American billionaires Jeff Bezos, South African/Canadian/American (make up your mind) billionaire Elon Musk, British rich bastard Richard Branson, and Russian/Israeli miser Yuri Milner are all fucking around with space. I predict, like their fellow rich alum Thurston Howell III, one of these rich fuckos is going to be end up stranded on an island.

When you are spending $100 million to build a giant laser to shoot silicon microchips into space to see if an alien will catch one of them, you may have too much money on your hands. That’s what Yuri Milner is up to. This isn’t as much scientific research as it is an expensive hobby. What’s he going to do next? Shoot up small dogs to see if they can bark in space? Milner is one of the poorest billionaires in this race with his wealth estimated somewhere between $3-$4 billion.

Elon Musk’s company, SpaceX, plans to colonize Mars, but before they get that on, he’s going to use his craft, Starship (good job with the naming, guys) to fly into space, open a door, and scoop up space litter, which is probably less hazardous than scooping kitty litter. Each launch of Starship will cost around $2 million. Elon is worth around $150 billion.

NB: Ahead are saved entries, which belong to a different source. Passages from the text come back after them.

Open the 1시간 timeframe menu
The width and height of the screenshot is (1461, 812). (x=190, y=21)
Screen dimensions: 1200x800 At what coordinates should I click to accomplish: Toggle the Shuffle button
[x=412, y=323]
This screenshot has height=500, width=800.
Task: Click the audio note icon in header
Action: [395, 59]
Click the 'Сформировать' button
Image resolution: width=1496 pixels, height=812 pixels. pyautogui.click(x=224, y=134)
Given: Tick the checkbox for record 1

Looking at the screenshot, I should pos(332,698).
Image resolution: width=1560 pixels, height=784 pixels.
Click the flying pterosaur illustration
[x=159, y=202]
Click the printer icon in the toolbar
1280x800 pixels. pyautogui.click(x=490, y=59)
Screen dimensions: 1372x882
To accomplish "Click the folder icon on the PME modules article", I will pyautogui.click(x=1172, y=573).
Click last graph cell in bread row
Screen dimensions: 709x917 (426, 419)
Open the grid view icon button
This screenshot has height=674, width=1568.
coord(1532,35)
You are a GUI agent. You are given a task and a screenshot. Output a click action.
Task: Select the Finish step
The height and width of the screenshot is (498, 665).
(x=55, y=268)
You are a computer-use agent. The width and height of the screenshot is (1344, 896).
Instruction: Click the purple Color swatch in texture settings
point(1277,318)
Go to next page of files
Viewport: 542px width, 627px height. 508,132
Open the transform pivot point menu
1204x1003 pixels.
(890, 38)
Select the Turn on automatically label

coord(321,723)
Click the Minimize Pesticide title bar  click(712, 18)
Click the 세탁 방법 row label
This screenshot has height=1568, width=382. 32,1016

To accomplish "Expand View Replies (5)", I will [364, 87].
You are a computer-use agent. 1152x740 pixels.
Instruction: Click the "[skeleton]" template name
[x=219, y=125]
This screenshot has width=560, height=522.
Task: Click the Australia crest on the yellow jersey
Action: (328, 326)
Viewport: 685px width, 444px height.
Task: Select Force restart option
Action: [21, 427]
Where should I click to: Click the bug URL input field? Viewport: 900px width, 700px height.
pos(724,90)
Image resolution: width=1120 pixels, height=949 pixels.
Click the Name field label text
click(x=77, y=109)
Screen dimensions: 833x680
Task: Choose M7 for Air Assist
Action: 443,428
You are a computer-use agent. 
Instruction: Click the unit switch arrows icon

Jeff Bezos, who is worth about $187 billion, isn’t just entering the space tourism industry. He’s planning to shoot his own ass into space. Bezos is planning to launch on July 20 on board the New Shepard, the rocket ship made by his space company, Blue Origin. Bezos auctioned off a seat as well, with the price at $28 million. This trip is expected to last 11 minutes while Amazon can’t deliver new kitty litter within 11 days (HURRY!!!). You can probably go to an arcade and find one of those little rocket ship-shaped rides for toddlers that can shake your ass for 11 minutes for about 50 cents.

Richard Branson is poor compared to Bezos and Musk, but he’s about to beat all of them into space. He’s scheduled to lift off on board the VSS Unity, his ship built by his space tourism company, Virgin Galactic. One person has already been killed by Branson’s space hobby.

Then you have Donald Trump, the poorest of these billionaires, and unfortunately, isn’t being shot off to another planet. Trump claims he’s worth $10 billion but since everything that comes out of his mouth is like a litter box after your cat ate Indian food, he’s lying. Trump’s worth is probably closer to $2 billion. In the past, Trump has told us his taxes are too complicated for us to understand, yet during a recent rally, he displayed he doesn’t understand taxes. After his corporation and chief financial officer were charged for tax crimes, he said, “They go after good, hard-working people for not paying taxes on a company car. You didn’t pay tax on the car or a company apartment. You used an apartment because you need an apartment because you have to travel too far where your house is. You didn’t pay tax. Or education for your grandchildren. I don’t even know. Do you have to? Does anybody know the answer to that stuff?”

Yes, Tiny. You’re supposed to pay taxes on gifts. Pretty much everybody knows the answer “to this stuff.” The guy who has been hiding his tax returns for years and told us he knows taxes better than anyone, is asking if people have to pay taxes on expensive items. He also admitted to the crime. Oops. Maybe Donald Trump is trying to land in court before his billionaire compadres take off for space.

Trump is trying to get his poor, food-stamp-spending, white nationalist cult upset that rich people are being forced to pay taxes. And it’ll probably work. I mean, these fuckers are already upset over a single black mother collecting $200 a month to feed her baby, and aren’t even aware that Boeing receives over $13 billion a year in taxpayer subsidies.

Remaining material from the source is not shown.